INSTRUCTIONS FOR THE TASK :: Your answer must be an exact copy of every record below.

BEGIN DATA

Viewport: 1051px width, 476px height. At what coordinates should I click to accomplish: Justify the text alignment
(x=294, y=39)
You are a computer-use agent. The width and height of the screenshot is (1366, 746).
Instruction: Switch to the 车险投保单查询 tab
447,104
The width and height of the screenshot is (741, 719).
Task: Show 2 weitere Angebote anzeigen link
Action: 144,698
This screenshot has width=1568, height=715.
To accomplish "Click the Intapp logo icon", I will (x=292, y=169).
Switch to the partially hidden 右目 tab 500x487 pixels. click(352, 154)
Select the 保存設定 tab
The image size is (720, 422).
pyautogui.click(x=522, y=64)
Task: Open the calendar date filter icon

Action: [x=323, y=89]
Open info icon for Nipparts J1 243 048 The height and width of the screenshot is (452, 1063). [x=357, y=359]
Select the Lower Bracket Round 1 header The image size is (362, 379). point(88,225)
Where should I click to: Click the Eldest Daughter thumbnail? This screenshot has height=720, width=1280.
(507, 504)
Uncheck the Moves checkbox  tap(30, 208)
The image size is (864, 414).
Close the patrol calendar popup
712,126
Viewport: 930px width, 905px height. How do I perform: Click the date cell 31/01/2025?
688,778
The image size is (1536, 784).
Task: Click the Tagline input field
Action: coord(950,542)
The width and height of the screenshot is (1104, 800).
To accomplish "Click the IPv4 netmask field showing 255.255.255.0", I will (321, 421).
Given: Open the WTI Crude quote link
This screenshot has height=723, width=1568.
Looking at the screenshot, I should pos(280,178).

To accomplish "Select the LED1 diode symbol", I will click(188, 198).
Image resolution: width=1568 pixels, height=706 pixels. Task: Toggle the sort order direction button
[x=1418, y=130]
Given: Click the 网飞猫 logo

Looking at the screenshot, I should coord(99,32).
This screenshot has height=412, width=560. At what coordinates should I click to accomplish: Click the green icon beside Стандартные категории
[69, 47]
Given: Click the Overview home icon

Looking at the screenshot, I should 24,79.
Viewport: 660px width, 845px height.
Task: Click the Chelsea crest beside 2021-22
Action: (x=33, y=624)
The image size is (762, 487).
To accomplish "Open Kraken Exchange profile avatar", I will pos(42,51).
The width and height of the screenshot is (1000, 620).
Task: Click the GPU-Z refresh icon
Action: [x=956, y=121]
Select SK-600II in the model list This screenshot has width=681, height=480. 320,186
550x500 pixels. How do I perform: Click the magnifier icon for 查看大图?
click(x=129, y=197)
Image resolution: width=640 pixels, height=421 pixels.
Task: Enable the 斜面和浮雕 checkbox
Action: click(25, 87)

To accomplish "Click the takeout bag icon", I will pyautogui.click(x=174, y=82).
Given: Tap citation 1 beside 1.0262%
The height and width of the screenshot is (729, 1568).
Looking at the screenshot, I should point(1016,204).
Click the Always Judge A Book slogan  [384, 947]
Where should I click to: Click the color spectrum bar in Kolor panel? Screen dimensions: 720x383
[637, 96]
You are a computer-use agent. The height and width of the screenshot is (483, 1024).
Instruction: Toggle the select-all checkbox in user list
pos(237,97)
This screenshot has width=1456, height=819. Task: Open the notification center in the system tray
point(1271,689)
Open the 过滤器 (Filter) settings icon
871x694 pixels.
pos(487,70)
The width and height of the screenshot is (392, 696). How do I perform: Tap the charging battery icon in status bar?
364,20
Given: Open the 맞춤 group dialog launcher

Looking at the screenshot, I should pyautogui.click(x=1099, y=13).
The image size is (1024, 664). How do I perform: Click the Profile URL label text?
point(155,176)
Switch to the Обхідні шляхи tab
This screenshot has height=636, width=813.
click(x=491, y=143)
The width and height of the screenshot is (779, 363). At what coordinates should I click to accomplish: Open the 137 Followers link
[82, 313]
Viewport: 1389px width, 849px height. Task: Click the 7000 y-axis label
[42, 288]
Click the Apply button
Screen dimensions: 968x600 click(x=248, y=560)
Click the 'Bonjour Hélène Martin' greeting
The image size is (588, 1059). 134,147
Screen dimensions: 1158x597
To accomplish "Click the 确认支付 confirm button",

END DATA

RESPONSE TO THIS TASK ::
Viewport: 1051px width, 476px height. At what coordinates should I click to accomplish: Justify the text alignment
(x=294, y=39)
You are a computer-use agent. The width and height of the screenshot is (1366, 746).
Instruction: Switch to the 车险投保单查询 tab
447,104
The width and height of the screenshot is (741, 719).
Task: Show 2 weitere Angebote anzeigen link
Action: 144,698
This screenshot has width=1568, height=715.
To accomplish "Click the Intapp logo icon", I will (x=292, y=169).
Switch to the partially hidden 右目 tab 500x487 pixels. click(352, 154)
Select the 保存設定 tab
The image size is (720, 422).
pyautogui.click(x=522, y=64)
Task: Open the calendar date filter icon

Action: [x=323, y=89]
Open info icon for Nipparts J1 243 048 The height and width of the screenshot is (452, 1063). [x=357, y=359]
Select the Lower Bracket Round 1 header The image size is (362, 379). point(88,225)
Where should I click to: Click the Eldest Daughter thumbnail? This screenshot has height=720, width=1280.
(507, 504)
Uncheck the Moves checkbox  tap(30, 208)
The image size is (864, 414).
Close the patrol calendar popup
712,126
Viewport: 930px width, 905px height. How do I perform: Click the date cell 31/01/2025?
688,778
The image size is (1536, 784).
Task: Click the Tagline input field
Action: coord(950,542)
The width and height of the screenshot is (1104, 800).
To accomplish "Click the IPv4 netmask field showing 255.255.255.0", I will (321, 421).
Given: Open the WTI Crude quote link
This screenshot has height=723, width=1568.
Looking at the screenshot, I should pos(280,178).

To accomplish "Select the LED1 diode symbol", I will click(188, 198).
Image resolution: width=1568 pixels, height=706 pixels. Task: Toggle the sort order direction button
[x=1418, y=130]
Given: Click the 网飞猫 logo

Looking at the screenshot, I should coord(99,32).
This screenshot has height=412, width=560. At what coordinates should I click to accomplish: Click the green icon beside Стандартные категории
[69, 47]
Given: Click the Overview home icon

Looking at the screenshot, I should 24,79.
Viewport: 660px width, 845px height.
Task: Click the Chelsea crest beside 2021-22
Action: (x=33, y=624)
The image size is (762, 487).
To accomplish "Open Kraken Exchange profile avatar", I will pos(42,51).
The width and height of the screenshot is (1000, 620).
Task: Click the GPU-Z refresh icon
Action: [x=956, y=121]
Select SK-600II in the model list This screenshot has width=681, height=480. 320,186
550x500 pixels. How do I perform: Click the magnifier icon for 查看大图?
click(x=129, y=197)
Image resolution: width=640 pixels, height=421 pixels.
Task: Enable the 斜面和浮雕 checkbox
Action: click(25, 87)

To accomplish "Click the takeout bag icon", I will pyautogui.click(x=174, y=82).
Given: Tap citation 1 beside 1.0262%
The height and width of the screenshot is (729, 1568).
Looking at the screenshot, I should point(1016,204).
Click the Always Judge A Book slogan  [384, 947]
Where should I click to: Click the color spectrum bar in Kolor panel? Screen dimensions: 720x383
[637, 96]
You are a computer-use agent. The height and width of the screenshot is (483, 1024).
Instruction: Toggle the select-all checkbox in user list
pos(237,97)
This screenshot has width=1456, height=819. Task: Open the notification center in the system tray
point(1271,689)
Open the 过滤器 (Filter) settings icon
871x694 pixels.
pos(487,70)
The width and height of the screenshot is (392, 696). How do I perform: Tap the charging battery icon in status bar?
364,20
Given: Open the 맞춤 group dialog launcher

Looking at the screenshot, I should pyautogui.click(x=1099, y=13).
The image size is (1024, 664). How do I perform: Click the Profile URL label text?
point(155,176)
Switch to the Обхідні шляхи tab
This screenshot has height=636, width=813.
click(x=491, y=143)
The width and height of the screenshot is (779, 363). At what coordinates should I click to accomplish: Open the 137 Followers link
[82, 313]
Viewport: 1389px width, 849px height. Task: Click the 7000 y-axis label
[42, 288]
Click the Apply button
Screen dimensions: 968x600 click(x=248, y=560)
Click the 'Bonjour Hélène Martin' greeting
The image size is (588, 1059). 134,147
Screen dimensions: 1158x597
To accomplish "Click the 确认支付 confirm button",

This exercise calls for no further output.